I’ve come to realize that the act itself is the point. Broadcasting is faith disguised as technology. It’s throwing signals into the dark and trusting they’ll land somewhere. It might be a band hearing their first airplay, even if it is “just Indy In-Tune, they play everyone local, eventually.” It might just be a stranger stumbling across an archive years later. It may be just a handful of faithful friends, showing up at an open mic to cheer for two exhausted Brits half a world away. Ghost radio isn’t futile. It’s devotion.

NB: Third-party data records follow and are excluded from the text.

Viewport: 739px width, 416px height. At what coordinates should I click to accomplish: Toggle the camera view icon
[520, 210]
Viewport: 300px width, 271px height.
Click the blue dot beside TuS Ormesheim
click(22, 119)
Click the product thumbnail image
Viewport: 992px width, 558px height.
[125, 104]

This is not to say devotion doesn’t mean you can’t laugh at yourself. I’ve done “worldwide” streams to a half-dozen spambots in the Discord channel. I’ve introduced bands to an “international audience” of twelve. I’ve played files that corrupted halfway through and pretended it was intentional and “intentionally artistic.” That’s ghost radio: the priest in an empty church still lighting candles because that’s what you do.

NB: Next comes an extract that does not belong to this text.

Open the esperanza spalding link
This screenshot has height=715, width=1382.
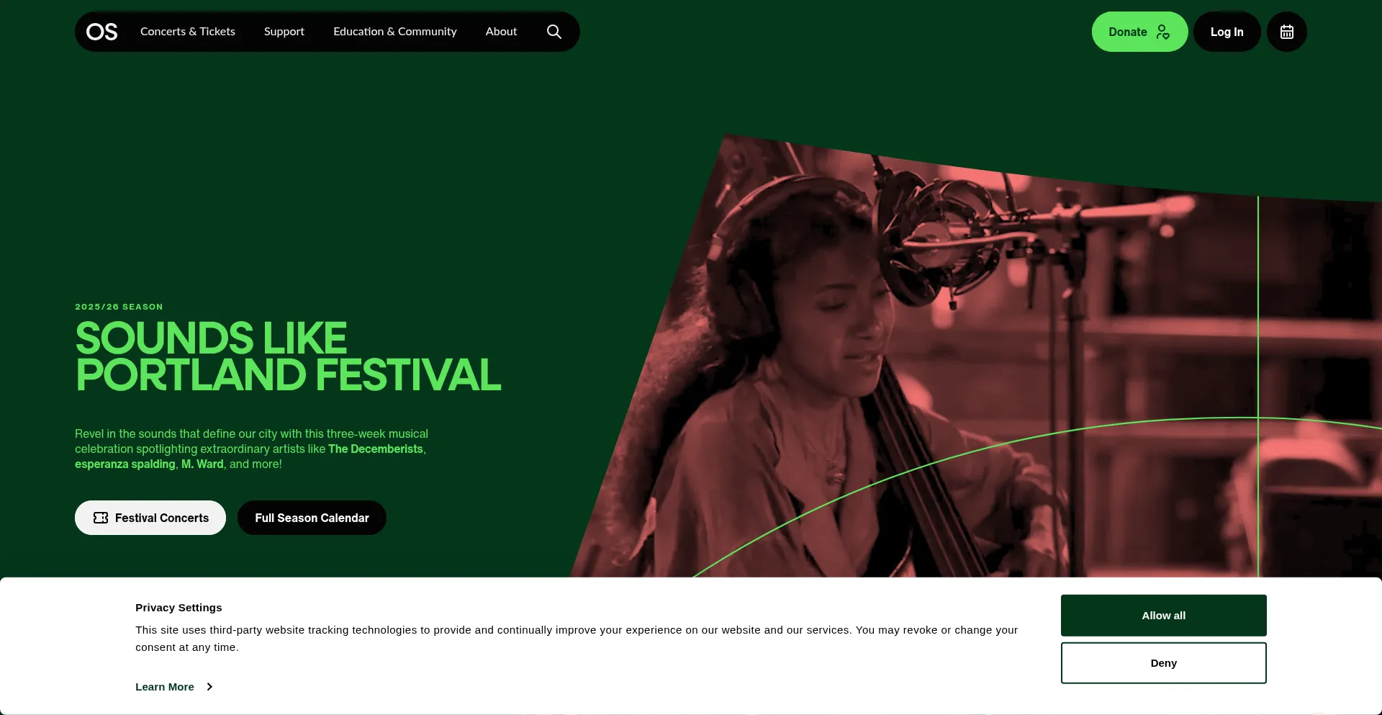click(x=125, y=464)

In a world where the internet feels increasingly fake, and the Internet is just bots arguing with bots or Spotify recommending the same five playlists, ghost radio is stubbornly human. It’s messy. It’s still small. It still doesn’t have an ROI. But it’s still real. It’s one voice in the dark saying, “Here’s a song. Here’s a story. Here’s something you might remember later.”
Even if nobody listens, the pattern exists, and as my hero, William Gibson, taught us in “Pattern Recognition” (also another great blog idea): “Leaving patterns behind is enough.”

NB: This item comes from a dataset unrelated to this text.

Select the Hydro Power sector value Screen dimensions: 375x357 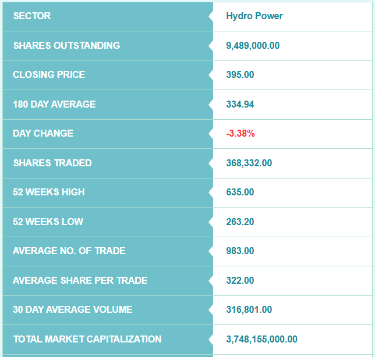click(254, 16)
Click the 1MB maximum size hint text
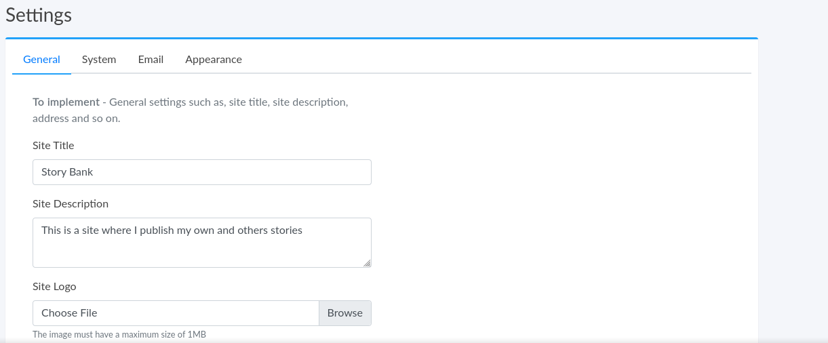 tap(119, 335)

So yes, Indy In-Tune is still ghost radio shouting from the void of “who cares?” in a basement full of spiders and two dead snakes. That’s the gospel of ghost radio: at first, you think you’re doing it for fame and money. In the end, you realize you’re doing it for devotion to the ghosts. Once in a while, though, when the static clears and it’s a quiet, cloudy night, you remember the amber glow of WCIL or the Cardinals on KMOX, and you realize you’re not alone. Someone else is awake, listening, sharing the moment live with you. You may never meet, but that moment will never happen again.
For me, that’s the whole point.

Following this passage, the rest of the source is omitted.